PSMA is not just expressed by primary tumors but also by distant metastases [16], [18], [21]. Kasoha et al. investigated 12 distant metastases (bone and brain metastases); when
they compared the primary tumors with the distant metastases, they found a significantly
increased PSMA expression in the tumor-associated neovasculature of brain metastases
(p = 0.049). But this elevated PSMA expression was not detected in tumor cells [16]. Wernicke et al. investigated 14 brain metastases using immunohistochemical staining;
in all cases, PSMA was expressed in the tumor-associated neovasculature. In the 10
paired cases, the PSMA expression in metastases was identical to the PSMA expression
in the corresponding primary tumor. Nomura et al. found that PSMA expression in tumor-associated
neovasculature was three times higher compared to healthy brain tissue in
five investigated brain metastases (p = 0.007). However, the extent of PSMA expression
in the metastases and the primary tumor differed in the four paired cases: PSMA expression
was lower in the brain metastases of three of the patients compared to PSMA expression
in breast tumors in the same patients.
A comparison of PSMA expression with prognostic and predictive factors for breast
cancer showed that increased expression was significantly associated with a higher
tumor grade [16], [17], [18]. Wernicke et al. found PSMA expression was significantly higher depending on tumor
size [18], and Tolkach et al. reported significantly increased PSMA expression in invasive
ductal breast cancer (compared to invasive lobular breast cancer) and was also associated
with higher T, N or UICC stages [17]. Kasoha et al. confirmed this finding with regard to histology, with invasive ductal
breast cancers expressing higher levels of PSMA than breast cancers with a different
histology [16]. However, Wernicke et al. were unable to find any association between histology
and PSMA status [18].
Tolkach et al. detected a higher expression of PSMA in tumor-associated microvessels,
particularly in tumors that were not hormone receptor-positive or HER2/neu-positive
or were triple-negative (p = 1.9e-06 and p = 0.006). PSMA expression in triple-negative
cancers was 4.5 times higher than in other tumors. The study by Tolkach et al. investigated
tissue samples from 47 (14.9%) hormone receptor-negative and 33 (10.5%) triple-negative
tumors [17]. Wernicke et al. also found a higher number of PSMA-positive vessels in estrogen
receptor-negative (p < 0.0001) and progesterone receptor-negative (p = 0.03) tumors.
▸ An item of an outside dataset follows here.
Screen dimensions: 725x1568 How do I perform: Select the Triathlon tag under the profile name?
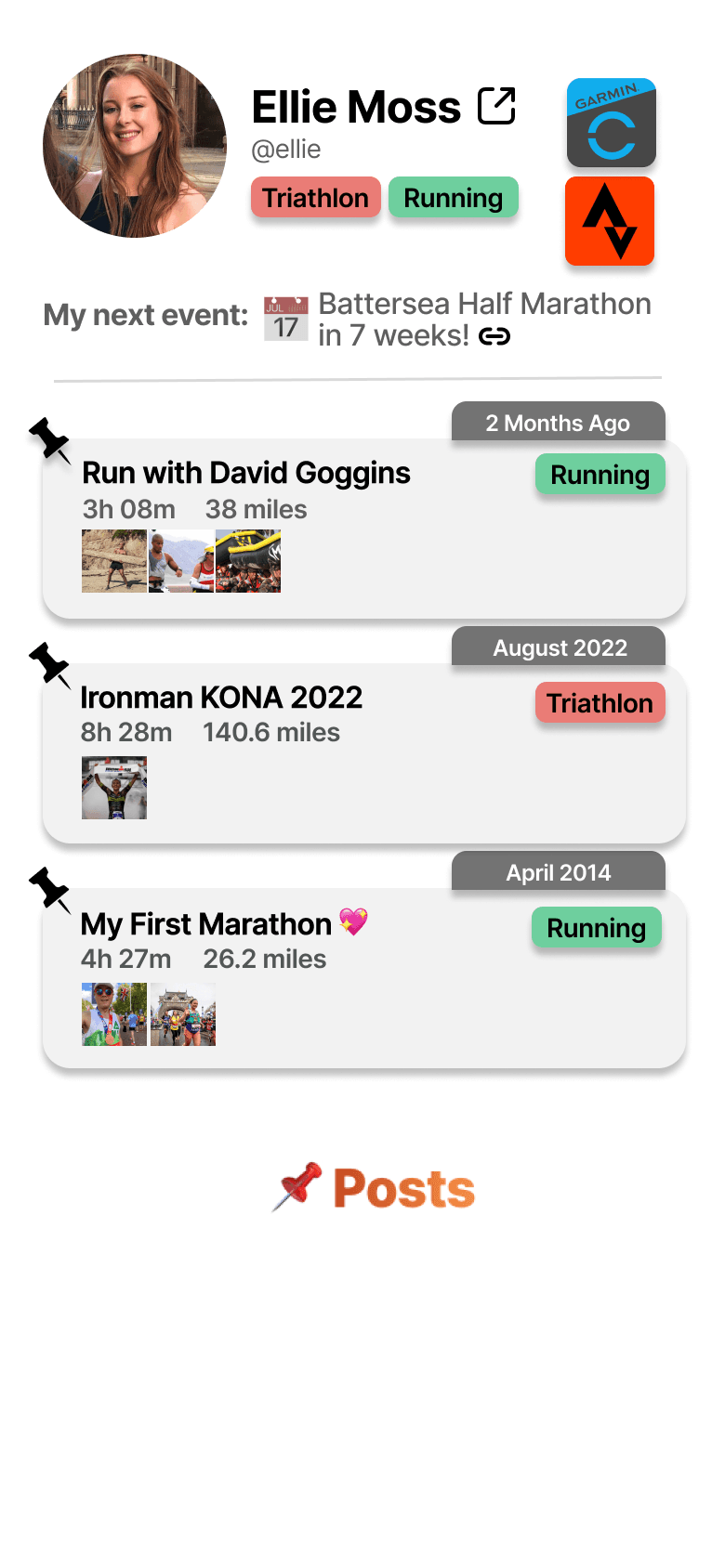click(x=315, y=198)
They investigated 12 (11%) tissue samples from estrogen receptor-negative tumors and
24 specimens (24%) from progesterone receptor-negative tumors [18]. However, Kasoha et al. were unable to establish a significant association between
hormone receptor status and simultaneous expression of PSMA in tumor
cells and tumor-associated neovasculature [16].
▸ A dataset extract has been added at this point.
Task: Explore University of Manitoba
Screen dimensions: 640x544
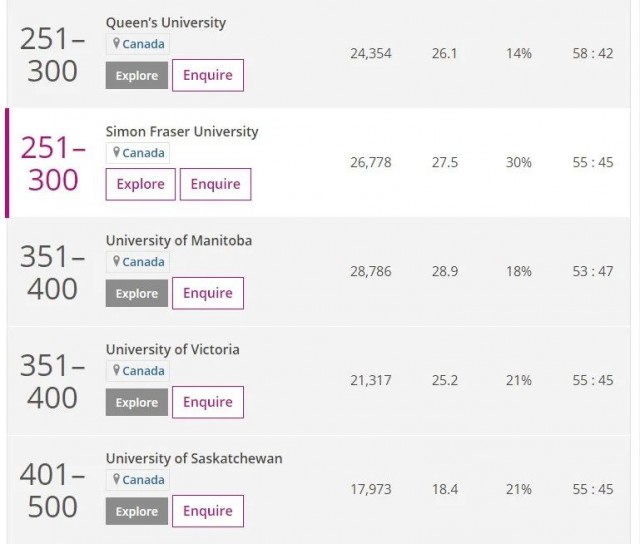Action: [x=137, y=293]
As regards patient survival, only Wernicke et al. reported a lower 10-year survival
rate in cases with elevated PSMA expression [18].
The different staining results could be explained by the different methods used for
staining and by the different evaluation methods used, which included different primary
antibodies to bind several epitopes of PSMA, differences in the dilution of the primary
antibody, and different antigen-retrieval methods. There were also significant differences
in the ways studies quantified PSMA-positive vessels.
In summary, it appears that increased PSMA expression is associated with higher tumor
grades and higher UICC stages. Particularly triple-negative and invasive ductal breast
cancer have been found to express PSMA in the endothelium of tumor-associated vasculature.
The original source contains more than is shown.